> **Extract provided**:
════════════════════
Tag Archives: grief

Challenge bust and a cool dream

16 Jan

Sadly, I haven’t performed so well on my “post a day” challenge.  I have been posting more frequently, though.  Life has just been so crazy since my father passed away.  It’s hard to believe it’s been a month already.

A few nights ago I dreamed about my dad.  It was very odd; I think in my dream I was confusing him being in the hospital with him already passing, and thus my dream took place in a mausoleum.  My mother and I were at this mausoleum, talking to my dad, who was lying in what seemed to be a hospital bed.  He seemed very loopy and “out of it”, and he was in and out of consciousness. 

My mother was holding his hand, and she said to me, “You know, the doctors said he didn’t feel anything when he passed.” 

I looked at him and I said, very upbeat so he wouldn’t know how sad we were, “Is that true, Daddy?”  I don’t remember his response, but then I recall that I asked him, “So what’s it like, Daddy?”
════════════════════
Saved entries
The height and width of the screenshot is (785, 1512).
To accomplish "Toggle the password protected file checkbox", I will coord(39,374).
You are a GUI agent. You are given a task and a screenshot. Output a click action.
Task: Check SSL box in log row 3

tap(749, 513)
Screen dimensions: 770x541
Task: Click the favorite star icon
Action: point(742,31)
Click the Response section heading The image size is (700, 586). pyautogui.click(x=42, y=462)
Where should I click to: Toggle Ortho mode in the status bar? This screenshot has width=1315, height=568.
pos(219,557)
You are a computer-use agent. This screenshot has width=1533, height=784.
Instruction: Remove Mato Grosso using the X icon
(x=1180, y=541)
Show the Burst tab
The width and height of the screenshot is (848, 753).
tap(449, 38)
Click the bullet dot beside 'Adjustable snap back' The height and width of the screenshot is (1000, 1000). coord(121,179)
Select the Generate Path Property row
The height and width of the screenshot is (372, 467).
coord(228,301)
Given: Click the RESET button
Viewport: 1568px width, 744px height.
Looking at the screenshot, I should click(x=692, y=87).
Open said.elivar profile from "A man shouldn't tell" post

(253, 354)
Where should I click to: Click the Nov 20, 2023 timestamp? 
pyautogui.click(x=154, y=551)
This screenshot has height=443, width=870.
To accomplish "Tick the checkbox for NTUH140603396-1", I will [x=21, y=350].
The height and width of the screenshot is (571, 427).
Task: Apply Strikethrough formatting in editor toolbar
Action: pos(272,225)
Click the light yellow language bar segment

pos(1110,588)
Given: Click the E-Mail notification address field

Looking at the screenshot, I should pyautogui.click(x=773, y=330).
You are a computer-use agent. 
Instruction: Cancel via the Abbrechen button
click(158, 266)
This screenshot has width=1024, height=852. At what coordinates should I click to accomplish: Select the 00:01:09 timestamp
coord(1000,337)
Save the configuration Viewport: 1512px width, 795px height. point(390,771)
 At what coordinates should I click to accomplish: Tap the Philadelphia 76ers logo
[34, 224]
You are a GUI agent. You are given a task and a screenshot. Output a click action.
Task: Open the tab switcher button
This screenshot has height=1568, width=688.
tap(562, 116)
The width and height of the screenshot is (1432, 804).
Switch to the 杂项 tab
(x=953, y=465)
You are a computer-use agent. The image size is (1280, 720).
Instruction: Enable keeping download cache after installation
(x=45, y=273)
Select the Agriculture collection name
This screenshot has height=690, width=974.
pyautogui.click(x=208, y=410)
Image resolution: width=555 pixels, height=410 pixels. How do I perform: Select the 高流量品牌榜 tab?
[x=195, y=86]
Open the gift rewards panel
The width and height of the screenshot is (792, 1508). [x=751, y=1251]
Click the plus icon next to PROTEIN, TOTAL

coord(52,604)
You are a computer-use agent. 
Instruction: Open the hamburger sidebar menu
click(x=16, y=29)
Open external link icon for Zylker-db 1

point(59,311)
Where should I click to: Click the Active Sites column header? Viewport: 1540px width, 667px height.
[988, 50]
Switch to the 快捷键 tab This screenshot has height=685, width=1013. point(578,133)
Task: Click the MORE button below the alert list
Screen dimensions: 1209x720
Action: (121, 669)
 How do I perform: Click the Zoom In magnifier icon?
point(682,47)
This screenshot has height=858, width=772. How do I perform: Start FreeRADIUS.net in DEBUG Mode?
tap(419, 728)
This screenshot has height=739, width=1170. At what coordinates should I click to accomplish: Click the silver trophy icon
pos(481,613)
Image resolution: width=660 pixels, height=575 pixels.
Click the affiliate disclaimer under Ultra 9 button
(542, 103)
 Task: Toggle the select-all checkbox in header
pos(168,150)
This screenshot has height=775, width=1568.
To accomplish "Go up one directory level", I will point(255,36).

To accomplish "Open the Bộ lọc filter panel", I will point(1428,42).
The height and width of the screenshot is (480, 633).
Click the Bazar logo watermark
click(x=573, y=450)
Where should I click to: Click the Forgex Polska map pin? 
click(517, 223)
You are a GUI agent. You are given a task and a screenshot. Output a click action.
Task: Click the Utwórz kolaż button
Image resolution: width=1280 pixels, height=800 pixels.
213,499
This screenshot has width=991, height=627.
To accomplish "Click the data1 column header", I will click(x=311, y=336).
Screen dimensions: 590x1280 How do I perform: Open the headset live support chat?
════════════════════
> **What this task involves**: Write the next part of the blog post about the dream of the writer's late father, picking up right after its final sentence. The saved entries are material separate from the blog post.

> **Reply to the exercise**:
He looked at me with a twinkle in his eye and said, “Oh, I can’t tell you that.  You’ll have to see for yourself.” 

Later, that sentence bothered me when I woke up.  It made me feel paranoid, wondering if perhaps he knew something about my time left on Earth that I didn’t.  Anyway, back in the dream, I persisted, saying, “Come on.  Tell us something.” 

This is the part I remember very clearly.  He looked right at me, and his demeanor was so happy, and his blue eyes were sparkling just like they did in life.  He said, “Well, it’s just…peace.”  I think I woke up shortly after that, because that is all I remember.